The Uncomfortable Truth About Multi-Agent Systems
One of the most valuable parts of Lance's presentation was his honest assessment of multi-agent architectures:
The dream: Specialized agents working in harmony
The reality: "Multi-agents can't coordinate very well and so they can make conflicting decisions"
His pragmatic solution: Use multi-agent systems for information gathering only. Let them explore in parallel, but centralize all decision-making and synthesis.
Beyond the Hype: What Actually Works
Lance concluded with a simple summary:
- Most popular: Offloading (because it just works)
- Most controversial: Reduction (information loss is real)
- Most sophisticated: Retrieval systems (but implementation quality varies)
- Most dangerous: Uncoordinated multi-agent systems
- Most underutilized: Caching (huge cost savings waiting to be captured)
The Road Ahead
Lance's parting thought reinforced Drew's vision while adding practical urgency: "Context engineering is just one small piece of an emerging thick layer of non-trivial software that coordinates LLM calls into full LLM apps."
The term "ChatGPT wrapper" isn't just wrong—it's dangerously misleading. What teams are building requires sophisticated orchestration, careful information architecture, and yes, context engineering.
Key Takeaways for Practitioners
- Start with offloading: It's the safest, most universally applicable technique
- Be extremely careful with reduction: Information loss is real and often catastrophic
- Invest in retrieval infrastructure: This is where competitive advantage lives
- Design multi-agent systems for gathering, not deciding: Centralize synthesis
- Don't ignore caching: The cost savings are too significant to pass up
Conclusion: From Philosophy to Production
Where Drew gave us the language and framework to think about Context Engineering, Lance showed us what it looks like in the trenches. The techniques presented here aren't theoretical—they're extracted from systems handling millions of tokens and hundreds of tool calls in production today.
----
Brief 1: Transcribe the context engineering write-up from "His pragmatic solution: Use" up to and including "it just works)".
Brief 2: Write the next part of the context engineering write-up, picking up after its final sentence.
----
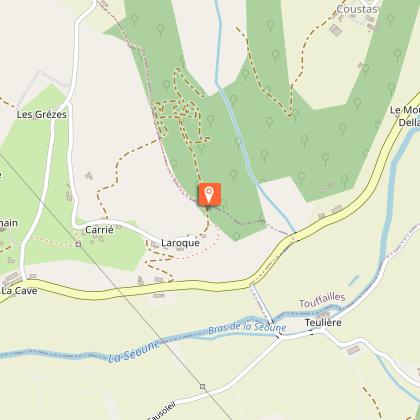
Task: Select the Les Grézes place label
Action: (x=42, y=115)
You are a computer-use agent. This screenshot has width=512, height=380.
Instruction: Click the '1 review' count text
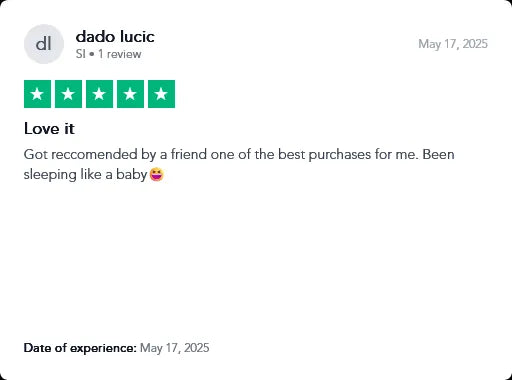(120, 54)
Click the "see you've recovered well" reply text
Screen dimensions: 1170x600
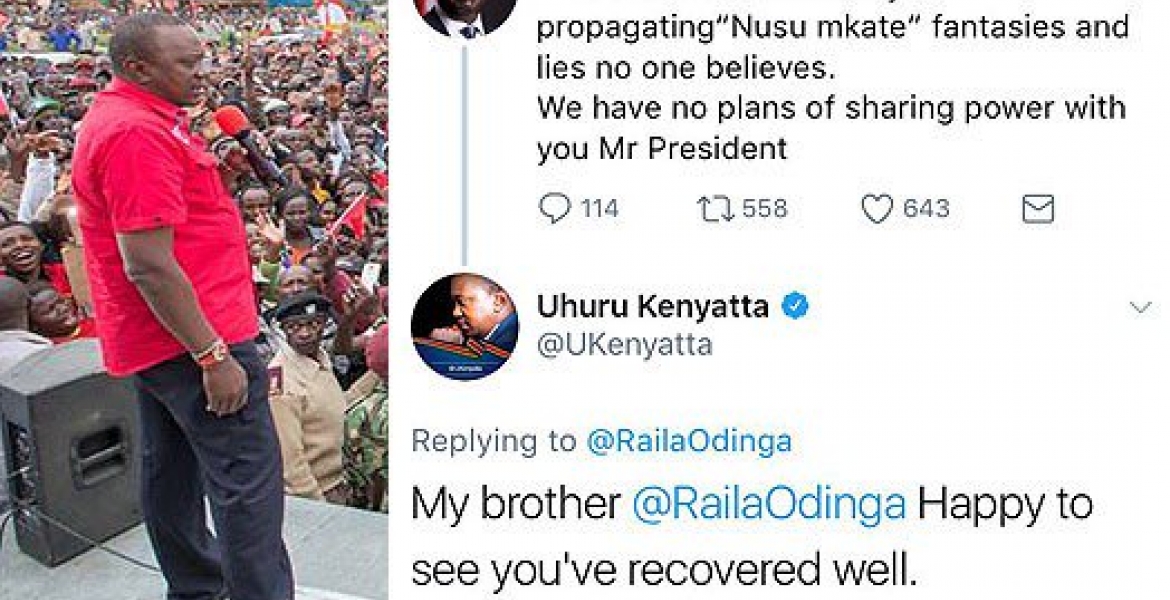(x=663, y=572)
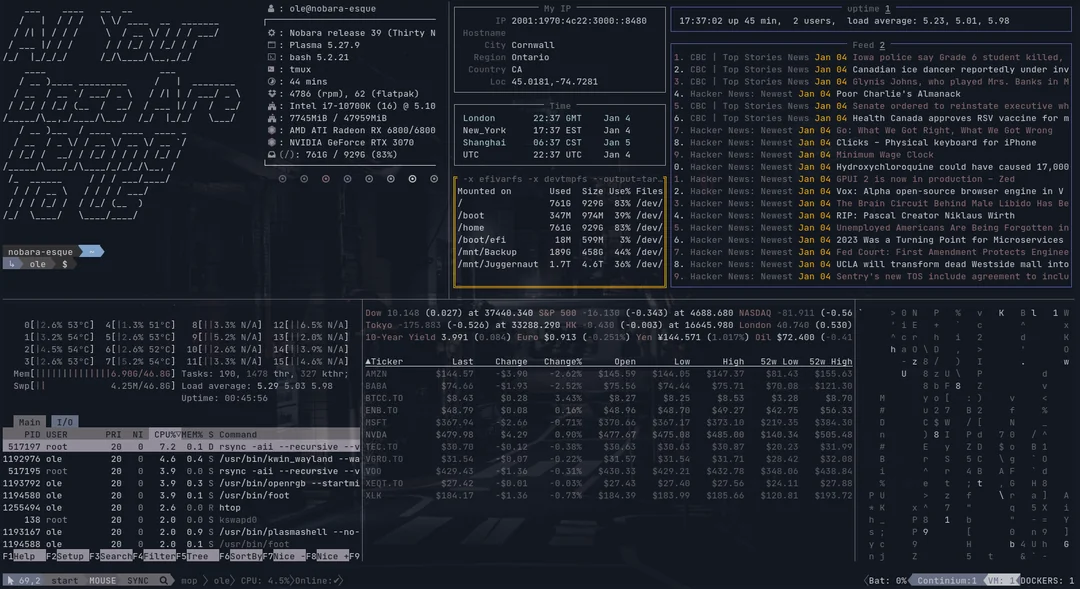This screenshot has height=589, width=1080.
Task: Click the pointer icon before 69,2 in the status bar
Action: [x=11, y=580]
----
Written answer 1:
His pragmatic solution: Use multi-agent systems for information gathering only. Let them explore in parallel, but centralize all decision-making and synthesis.
Beyond the Hype: What Actually Works
Lance concluded with a simple summary:
- Most popular: Offloading (because it just works)

Written answer 2:
The message is clear: Context Engineering isn't just a useful concept—it's an essential discipline for anyone building serious AI applications. The teams that master these techniques will build the agents that actually work. The ones that don't will keep wondering why their demos break in production.
As we move from the "ChatGPT wrapper" era to the age of sophisticated AI applications, Context Engineering will separate the demos from the deployments. Lance's presentation didn't just validate Drew's vision—it gave us the blueprints to build it.
Resources for Deeper Exploration
- Open-Deep-Research: Complete implementation of these patterns: github.com/langchain-ai/open-deep-research
- Context Engineering Examples: github.com/langchain-ai/how_to_fix_your_context
- The Manus Architecture: Detailed write-up on their 50-tool-call system
- Anthropic's Multi-Agent Patterns: Reference implementations for agent coordination
The future isn't just about better prompts—it's about better context. And now we know how to build it.
This article covers Lance Martin's practical presentation on Context Engineering, delivered at LangChain HQ in San Francisco on July 23rd. As one of the early engineers at LangChain and a core contributor to their Python open source library, Lance brings firsthand experience from building the tools and systems that thousands of developers use to implement context engineering in production.